人は望んだ生き方が叶わず命を絶つ 人は望んだ生き方の為に命を賭ける (5/7ページ)
もしも勇次郎が健康であったとしたら、当然、榎本に従って、箱館に向かう咸臨丸を指揮していたことだろう。そして清水港での攻撃に追い詰められてしまい、死ぬしかないこととなったとしても、その運命を潔く受け入れたはずである。
勇次郎のような、幕末最後の「侍」でなくとも、人は自分が「生きたい!」と思うように生きられないとき、死にたいと思うのか。そして自分が「生きたい!」と思う生き方であれば、死をも厭わないのか。
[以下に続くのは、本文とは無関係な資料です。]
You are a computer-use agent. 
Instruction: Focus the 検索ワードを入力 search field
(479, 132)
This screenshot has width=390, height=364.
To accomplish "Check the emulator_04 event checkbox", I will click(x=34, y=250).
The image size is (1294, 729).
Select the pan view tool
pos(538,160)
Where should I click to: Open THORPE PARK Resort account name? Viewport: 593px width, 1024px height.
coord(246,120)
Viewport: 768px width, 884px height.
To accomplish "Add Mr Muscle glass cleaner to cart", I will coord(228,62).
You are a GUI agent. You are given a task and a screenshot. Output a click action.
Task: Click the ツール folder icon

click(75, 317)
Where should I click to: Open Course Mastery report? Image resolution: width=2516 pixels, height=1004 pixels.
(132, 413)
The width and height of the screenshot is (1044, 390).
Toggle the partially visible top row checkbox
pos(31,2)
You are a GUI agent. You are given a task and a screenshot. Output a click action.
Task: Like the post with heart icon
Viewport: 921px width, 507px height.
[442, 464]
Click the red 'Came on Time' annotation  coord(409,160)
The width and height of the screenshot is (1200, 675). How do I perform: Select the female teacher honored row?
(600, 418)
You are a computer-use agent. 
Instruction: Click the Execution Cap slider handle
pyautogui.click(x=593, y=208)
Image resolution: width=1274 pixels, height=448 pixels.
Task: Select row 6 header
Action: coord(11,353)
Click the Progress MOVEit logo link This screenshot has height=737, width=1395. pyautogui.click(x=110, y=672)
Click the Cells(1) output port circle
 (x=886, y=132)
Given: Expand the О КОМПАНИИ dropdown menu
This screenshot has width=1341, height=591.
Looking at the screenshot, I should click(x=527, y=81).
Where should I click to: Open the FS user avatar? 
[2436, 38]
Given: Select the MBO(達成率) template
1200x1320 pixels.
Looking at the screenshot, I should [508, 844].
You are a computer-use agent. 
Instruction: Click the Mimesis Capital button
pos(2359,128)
■2018年9月、46歳の男性が九州大学箱崎キャンパスで焼身自殺をした
2018(平成30)年9月7日、福岡県福岡市東区箱崎の九州大学箱崎キャンパスで、元院生の46歳の男性が焼身自殺した。男性は15歳で自衛官となった後に退官し、九州大学法学部に進学した、ある意味「異例」の人生を歩んだ男性は、1998(平成10)年、学問を更に極めるべく、大学院に進んだ。憲法学を専攻し、ドイツ語が堪能であったというその男性は、修士課程修了後、博士課程に進む。しかし、博士論文を提出しないまま、2010(平成22)年に退学。その後、2015(平成27)年ぐらいから、ひっそりと夜遅くに、大学の研究室を使用するようになったという。その間男性は、常勤の研究職を目指していたものの、2017(平成29)年3月頃、非常勤職を「雇い止め」となってしまった。その結果、家賃の支払いが滞り、住む家を失ってしまう。貧困の中、肉体労働のアルバイトを掛け持ちしながら、男性は大学で寝泊まりを続けていた。しかし9月末で大学移転のため、建物の取り壊しが決まっていたことから、男性は大学側から立ち退きを迫られていた。追い詰められた格好の男性はとうとう、研究室もろとも、自らを「滅却」してしまったのだ。
■焼身自殺した院生と鈴藤勇次郎の共通点と相違点
この元院生も、そして勇次郎も、偶然か必然か、平成29年度の日本における自殺者の統計で最も自殺者が多い年齢、40代だった。元院生にとっては、2017(平成29)年の日本人の平均寿命が女性は87.26歳、男性は81.09歳であることから考えると、人生の折り返し地点に来ていた。勇次郎にとっては「人生50年」が当たり前だった当時にあっては、総決算の時期が目の前に迫っていた。